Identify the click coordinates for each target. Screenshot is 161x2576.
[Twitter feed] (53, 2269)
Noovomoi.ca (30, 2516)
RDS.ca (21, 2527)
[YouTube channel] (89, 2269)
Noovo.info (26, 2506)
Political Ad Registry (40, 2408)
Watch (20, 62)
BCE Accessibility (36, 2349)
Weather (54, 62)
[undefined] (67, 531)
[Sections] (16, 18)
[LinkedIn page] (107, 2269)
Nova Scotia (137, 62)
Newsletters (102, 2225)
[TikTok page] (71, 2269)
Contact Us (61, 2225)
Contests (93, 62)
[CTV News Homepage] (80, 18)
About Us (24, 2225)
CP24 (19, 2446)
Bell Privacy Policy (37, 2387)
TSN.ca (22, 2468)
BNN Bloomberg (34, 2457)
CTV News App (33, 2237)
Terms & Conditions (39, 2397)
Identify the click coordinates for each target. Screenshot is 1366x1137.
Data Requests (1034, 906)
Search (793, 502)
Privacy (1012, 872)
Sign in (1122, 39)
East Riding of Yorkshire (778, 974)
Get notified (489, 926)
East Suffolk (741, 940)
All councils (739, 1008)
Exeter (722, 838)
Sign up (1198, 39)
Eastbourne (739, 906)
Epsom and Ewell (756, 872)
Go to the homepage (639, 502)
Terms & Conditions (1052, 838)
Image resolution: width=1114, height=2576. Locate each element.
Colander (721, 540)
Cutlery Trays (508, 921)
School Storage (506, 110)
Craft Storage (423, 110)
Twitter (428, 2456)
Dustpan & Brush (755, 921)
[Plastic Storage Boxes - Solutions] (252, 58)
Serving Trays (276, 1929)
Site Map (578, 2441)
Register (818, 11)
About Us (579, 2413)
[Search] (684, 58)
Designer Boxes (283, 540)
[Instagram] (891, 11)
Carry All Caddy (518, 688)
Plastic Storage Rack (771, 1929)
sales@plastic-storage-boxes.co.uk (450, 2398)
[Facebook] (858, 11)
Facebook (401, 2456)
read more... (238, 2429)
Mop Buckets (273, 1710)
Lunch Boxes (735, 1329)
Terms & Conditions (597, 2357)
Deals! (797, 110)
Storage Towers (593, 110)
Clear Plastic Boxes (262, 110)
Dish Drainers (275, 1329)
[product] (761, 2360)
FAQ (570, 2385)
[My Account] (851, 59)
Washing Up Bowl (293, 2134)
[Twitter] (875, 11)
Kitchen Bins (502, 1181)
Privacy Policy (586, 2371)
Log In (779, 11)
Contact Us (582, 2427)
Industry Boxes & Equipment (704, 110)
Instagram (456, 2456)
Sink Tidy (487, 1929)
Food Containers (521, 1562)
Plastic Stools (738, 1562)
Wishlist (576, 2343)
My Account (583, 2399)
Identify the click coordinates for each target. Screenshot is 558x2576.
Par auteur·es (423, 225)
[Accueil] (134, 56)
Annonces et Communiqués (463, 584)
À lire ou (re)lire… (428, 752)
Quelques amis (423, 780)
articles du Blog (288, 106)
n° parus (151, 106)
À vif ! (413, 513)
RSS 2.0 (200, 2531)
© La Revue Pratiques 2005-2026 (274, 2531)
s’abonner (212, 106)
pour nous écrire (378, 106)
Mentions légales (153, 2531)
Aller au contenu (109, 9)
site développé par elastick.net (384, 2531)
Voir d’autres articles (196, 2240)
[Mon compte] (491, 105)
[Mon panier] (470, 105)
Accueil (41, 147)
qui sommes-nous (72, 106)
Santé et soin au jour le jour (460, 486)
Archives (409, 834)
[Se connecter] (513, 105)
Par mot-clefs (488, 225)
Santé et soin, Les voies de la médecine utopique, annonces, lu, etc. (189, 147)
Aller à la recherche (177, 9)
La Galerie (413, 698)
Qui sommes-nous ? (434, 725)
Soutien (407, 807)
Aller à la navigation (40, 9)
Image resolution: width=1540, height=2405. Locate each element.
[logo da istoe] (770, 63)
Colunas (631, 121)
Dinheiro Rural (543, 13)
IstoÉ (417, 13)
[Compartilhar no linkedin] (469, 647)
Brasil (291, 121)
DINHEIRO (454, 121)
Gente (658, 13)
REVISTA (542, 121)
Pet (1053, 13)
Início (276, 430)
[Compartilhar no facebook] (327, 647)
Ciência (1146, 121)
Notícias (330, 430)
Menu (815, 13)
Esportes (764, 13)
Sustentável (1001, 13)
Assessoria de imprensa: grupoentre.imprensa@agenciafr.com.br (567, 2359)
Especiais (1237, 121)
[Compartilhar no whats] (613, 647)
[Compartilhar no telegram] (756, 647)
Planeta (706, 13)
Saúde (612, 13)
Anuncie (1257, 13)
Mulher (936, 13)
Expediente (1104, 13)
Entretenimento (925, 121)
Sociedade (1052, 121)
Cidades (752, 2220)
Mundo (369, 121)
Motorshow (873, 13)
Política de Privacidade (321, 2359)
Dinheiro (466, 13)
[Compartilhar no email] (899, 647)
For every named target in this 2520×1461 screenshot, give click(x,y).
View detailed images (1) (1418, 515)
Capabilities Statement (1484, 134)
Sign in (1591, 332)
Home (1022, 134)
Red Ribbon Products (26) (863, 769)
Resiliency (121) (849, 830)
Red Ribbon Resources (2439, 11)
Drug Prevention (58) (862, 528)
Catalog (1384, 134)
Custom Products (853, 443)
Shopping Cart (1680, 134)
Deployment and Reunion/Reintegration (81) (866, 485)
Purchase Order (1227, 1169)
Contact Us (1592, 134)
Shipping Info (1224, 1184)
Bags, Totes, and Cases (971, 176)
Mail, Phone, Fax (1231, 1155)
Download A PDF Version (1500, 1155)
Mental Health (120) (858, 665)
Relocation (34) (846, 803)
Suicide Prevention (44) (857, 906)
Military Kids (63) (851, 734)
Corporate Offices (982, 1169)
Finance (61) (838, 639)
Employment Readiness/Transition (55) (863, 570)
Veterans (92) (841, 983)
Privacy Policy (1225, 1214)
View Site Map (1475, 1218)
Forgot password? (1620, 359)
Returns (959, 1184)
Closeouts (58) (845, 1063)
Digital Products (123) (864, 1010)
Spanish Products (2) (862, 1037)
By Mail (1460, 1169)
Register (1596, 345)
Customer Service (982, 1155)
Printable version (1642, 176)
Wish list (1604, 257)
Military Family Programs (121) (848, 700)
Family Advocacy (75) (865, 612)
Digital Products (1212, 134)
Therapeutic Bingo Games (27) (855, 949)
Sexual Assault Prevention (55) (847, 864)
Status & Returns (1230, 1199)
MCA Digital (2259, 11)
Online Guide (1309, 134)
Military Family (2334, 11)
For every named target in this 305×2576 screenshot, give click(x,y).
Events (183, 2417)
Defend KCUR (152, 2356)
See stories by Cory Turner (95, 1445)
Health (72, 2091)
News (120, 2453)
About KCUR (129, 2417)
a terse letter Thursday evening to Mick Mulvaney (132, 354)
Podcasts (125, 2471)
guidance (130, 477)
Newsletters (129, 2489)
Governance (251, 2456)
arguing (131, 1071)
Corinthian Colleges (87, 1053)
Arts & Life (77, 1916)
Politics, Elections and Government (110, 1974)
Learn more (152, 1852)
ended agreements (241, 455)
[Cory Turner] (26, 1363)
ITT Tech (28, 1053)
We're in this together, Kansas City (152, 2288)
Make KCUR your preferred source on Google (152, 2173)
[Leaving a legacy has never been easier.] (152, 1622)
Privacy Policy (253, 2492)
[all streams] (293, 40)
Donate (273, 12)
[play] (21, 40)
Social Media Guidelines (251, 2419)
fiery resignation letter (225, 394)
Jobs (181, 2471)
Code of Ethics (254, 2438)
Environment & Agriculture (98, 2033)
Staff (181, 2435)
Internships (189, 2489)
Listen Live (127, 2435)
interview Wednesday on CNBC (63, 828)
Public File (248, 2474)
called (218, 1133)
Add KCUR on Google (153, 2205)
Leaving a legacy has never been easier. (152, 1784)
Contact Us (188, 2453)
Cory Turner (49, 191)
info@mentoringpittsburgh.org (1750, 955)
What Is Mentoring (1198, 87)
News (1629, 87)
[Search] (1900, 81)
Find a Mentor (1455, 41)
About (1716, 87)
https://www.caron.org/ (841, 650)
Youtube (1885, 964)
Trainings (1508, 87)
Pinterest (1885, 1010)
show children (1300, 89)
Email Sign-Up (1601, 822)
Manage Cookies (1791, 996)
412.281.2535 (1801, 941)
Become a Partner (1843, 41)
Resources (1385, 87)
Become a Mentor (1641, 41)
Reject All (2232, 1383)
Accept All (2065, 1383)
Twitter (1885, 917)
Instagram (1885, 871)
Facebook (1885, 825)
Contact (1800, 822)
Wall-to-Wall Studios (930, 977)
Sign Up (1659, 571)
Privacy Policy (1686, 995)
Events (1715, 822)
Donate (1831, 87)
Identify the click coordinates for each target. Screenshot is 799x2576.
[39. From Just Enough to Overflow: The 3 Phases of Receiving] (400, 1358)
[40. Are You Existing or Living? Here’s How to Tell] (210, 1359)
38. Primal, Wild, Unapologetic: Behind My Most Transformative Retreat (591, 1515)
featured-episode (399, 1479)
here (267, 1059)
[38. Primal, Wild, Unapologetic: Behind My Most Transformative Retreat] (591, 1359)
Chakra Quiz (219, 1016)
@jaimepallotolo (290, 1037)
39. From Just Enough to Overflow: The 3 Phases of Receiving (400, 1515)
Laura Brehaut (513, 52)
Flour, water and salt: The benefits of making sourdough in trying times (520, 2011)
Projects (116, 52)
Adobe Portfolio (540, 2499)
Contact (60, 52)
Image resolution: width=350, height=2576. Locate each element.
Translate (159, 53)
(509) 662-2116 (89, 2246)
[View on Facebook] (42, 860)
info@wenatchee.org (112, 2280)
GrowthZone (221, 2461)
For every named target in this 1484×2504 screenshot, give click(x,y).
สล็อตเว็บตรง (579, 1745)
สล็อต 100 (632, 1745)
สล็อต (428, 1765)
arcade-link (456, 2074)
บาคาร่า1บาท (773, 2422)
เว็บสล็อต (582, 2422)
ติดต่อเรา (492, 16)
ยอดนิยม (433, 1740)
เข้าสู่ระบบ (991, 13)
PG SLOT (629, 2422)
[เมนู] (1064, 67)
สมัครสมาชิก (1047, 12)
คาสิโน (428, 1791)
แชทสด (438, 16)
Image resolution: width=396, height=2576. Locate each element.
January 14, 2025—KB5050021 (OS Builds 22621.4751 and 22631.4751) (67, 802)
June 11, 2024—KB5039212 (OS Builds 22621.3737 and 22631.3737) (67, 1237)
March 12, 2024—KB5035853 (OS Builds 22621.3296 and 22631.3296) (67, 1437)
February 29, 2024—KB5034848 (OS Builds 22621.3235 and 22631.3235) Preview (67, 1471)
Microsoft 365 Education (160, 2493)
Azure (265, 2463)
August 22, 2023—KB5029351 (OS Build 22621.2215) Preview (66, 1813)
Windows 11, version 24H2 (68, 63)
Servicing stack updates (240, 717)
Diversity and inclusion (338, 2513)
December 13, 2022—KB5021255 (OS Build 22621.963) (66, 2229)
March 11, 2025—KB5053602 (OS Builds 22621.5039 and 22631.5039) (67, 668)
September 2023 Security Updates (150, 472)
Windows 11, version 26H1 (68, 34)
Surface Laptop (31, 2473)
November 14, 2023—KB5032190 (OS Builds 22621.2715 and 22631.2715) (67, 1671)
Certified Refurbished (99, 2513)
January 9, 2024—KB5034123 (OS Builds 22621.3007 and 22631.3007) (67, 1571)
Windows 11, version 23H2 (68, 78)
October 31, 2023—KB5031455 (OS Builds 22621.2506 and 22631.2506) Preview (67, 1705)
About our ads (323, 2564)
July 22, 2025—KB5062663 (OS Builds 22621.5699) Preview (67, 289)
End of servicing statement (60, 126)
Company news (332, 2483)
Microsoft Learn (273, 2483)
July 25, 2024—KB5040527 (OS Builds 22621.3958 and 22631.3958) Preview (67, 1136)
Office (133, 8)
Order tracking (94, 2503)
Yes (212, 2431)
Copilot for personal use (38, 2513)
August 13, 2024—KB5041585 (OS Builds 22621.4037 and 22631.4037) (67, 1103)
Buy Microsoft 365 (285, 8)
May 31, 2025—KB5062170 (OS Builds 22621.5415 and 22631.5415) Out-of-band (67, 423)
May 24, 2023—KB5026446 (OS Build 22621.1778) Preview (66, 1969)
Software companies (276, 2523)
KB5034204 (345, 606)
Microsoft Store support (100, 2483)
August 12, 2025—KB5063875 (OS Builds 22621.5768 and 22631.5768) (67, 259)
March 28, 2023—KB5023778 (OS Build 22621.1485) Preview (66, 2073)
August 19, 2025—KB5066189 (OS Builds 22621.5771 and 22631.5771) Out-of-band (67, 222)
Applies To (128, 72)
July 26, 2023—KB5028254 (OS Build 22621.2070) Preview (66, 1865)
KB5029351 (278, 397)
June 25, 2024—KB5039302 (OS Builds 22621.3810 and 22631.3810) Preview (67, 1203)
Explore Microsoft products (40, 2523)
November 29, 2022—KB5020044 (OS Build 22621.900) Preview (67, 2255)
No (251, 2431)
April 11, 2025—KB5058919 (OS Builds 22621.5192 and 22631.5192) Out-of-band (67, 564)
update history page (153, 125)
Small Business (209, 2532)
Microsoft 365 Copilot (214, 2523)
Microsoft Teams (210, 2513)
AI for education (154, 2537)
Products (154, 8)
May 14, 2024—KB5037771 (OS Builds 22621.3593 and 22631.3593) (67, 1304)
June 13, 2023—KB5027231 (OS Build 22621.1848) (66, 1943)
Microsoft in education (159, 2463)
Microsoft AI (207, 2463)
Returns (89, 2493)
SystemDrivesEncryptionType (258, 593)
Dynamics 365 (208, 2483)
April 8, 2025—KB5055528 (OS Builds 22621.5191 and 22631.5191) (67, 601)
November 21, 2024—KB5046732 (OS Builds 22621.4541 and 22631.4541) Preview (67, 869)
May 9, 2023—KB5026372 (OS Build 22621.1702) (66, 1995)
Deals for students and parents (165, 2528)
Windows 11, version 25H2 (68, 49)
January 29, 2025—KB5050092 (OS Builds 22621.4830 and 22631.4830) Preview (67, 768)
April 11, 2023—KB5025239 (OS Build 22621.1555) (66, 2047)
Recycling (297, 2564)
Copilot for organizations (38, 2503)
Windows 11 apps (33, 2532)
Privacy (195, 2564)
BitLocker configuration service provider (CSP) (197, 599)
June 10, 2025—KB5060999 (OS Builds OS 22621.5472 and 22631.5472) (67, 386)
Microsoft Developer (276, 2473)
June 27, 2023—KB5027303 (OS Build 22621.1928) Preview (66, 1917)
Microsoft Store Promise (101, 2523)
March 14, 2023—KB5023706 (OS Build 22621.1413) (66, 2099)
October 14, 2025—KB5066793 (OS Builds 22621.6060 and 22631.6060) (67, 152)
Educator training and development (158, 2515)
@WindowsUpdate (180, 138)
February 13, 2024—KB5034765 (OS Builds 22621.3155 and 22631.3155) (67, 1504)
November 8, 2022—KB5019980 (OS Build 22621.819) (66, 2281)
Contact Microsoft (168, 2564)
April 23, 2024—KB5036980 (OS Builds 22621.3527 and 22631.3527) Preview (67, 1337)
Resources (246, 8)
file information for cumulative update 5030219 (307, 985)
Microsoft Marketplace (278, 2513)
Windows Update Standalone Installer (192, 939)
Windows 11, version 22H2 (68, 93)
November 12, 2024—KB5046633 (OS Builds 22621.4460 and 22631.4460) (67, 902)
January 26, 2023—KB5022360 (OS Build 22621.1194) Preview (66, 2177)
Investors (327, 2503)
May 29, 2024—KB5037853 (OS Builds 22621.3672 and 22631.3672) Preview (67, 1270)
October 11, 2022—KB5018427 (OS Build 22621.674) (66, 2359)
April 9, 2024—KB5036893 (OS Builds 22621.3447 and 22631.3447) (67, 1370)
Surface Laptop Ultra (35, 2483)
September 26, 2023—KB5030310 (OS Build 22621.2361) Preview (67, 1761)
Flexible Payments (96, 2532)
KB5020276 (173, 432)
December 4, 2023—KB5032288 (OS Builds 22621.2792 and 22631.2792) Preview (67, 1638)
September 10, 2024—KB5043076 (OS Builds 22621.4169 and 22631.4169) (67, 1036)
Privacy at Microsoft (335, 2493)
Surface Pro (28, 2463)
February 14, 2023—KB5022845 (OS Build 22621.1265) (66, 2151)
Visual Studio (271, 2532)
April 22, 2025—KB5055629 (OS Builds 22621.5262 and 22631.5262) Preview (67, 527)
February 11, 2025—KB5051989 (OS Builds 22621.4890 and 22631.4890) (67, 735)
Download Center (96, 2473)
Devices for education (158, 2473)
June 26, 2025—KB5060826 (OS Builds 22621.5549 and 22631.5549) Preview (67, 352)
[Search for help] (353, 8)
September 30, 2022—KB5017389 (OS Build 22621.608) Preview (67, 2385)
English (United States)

++++++++++++++++++++

Your goal:
Nothing but the lines from the beginning of the records through the line with "Lunch Boxes (735, 1329)" should appear, each printed exactly.

Written response:
Identify the click coordinates for each target. Screenshot is 161x2576.
[Twitter feed] (53, 2269)
Noovomoi.ca (30, 2516)
RDS.ca (21, 2527)
[YouTube channel] (89, 2269)
Noovo.info (26, 2506)
Political Ad Registry (40, 2408)
Watch (20, 62)
BCE Accessibility (36, 2349)
Weather (54, 62)
[undefined] (67, 531)
[Sections] (16, 18)
[LinkedIn page] (107, 2269)
Nova Scotia (137, 62)
Newsletters (102, 2225)
[TikTok page] (71, 2269)
Contact Us (61, 2225)
Contests (93, 62)
[CTV News Homepage] (80, 18)
About Us (24, 2225)
CP24 (19, 2446)
Bell Privacy Policy (37, 2387)
TSN.ca (22, 2468)
BNN Bloomberg (34, 2457)
CTV News App (33, 2237)
Terms & Conditions (39, 2397)
Identify the click coordinates for each target. Screenshot is 1366x1137.
Data Requests (1034, 906)
Search (793, 502)
Privacy (1012, 872)
Sign in (1122, 39)
East Riding of Yorkshire (778, 974)
Get notified (489, 926)
East Suffolk (741, 940)
All councils (739, 1008)
Exeter (722, 838)
Sign up (1198, 39)
Eastbourne (739, 906)
Epsom and Ewell (756, 872)
Go to the homepage (639, 502)
Terms & Conditions (1052, 838)
Image resolution: width=1114, height=2576. Locate each element.
Colander (721, 540)
Cutlery Trays (508, 921)
School Storage (506, 110)
Craft Storage (423, 110)
Twitter (428, 2456)
Dustpan & Brush (755, 921)
[Plastic Storage Boxes - Solutions] (252, 58)
Serving Trays (276, 1929)
Site Map (578, 2441)
Register (818, 11)
About Us (579, 2413)
[Search] (684, 58)
Designer Boxes (283, 540)
[Instagram] (891, 11)
Carry All Caddy (518, 688)
Plastic Storage Rack (771, 1929)
sales@plastic-storage-boxes.co.uk (450, 2398)
[Facebook] (858, 11)
Facebook (401, 2456)
read more... (238, 2429)
Mop Buckets (273, 1710)
Lunch Boxes (735, 1329)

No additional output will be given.